■ **WHAT THIS TASK INVOLVES**: Reproduce every line of the listing below word for word, leaving out the pictures.

(Records for locating words and elements)
***
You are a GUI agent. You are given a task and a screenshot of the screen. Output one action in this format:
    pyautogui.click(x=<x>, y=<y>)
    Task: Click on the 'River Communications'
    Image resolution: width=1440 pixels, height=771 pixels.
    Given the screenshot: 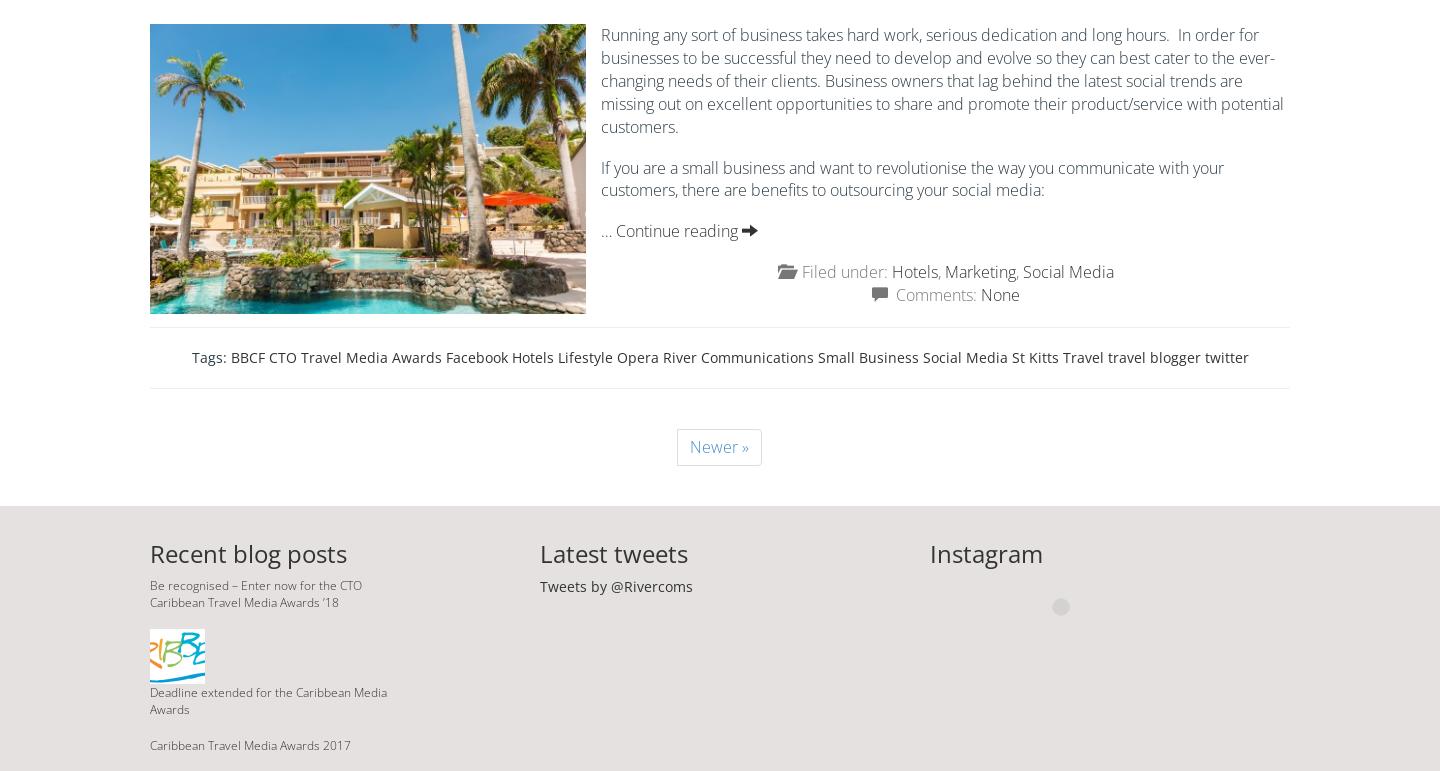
***
■ **ANSWER TO THIS TASK**:
You are a GUI agent. You are given a task and a screenshot of the screen. Output one action in this format:
    pyautogui.click(x=<x>, y=<y>)
    Task: Click on the 'River Communications'
    Image resolution: width=1440 pixels, height=771 pixels.
    Given the screenshot: 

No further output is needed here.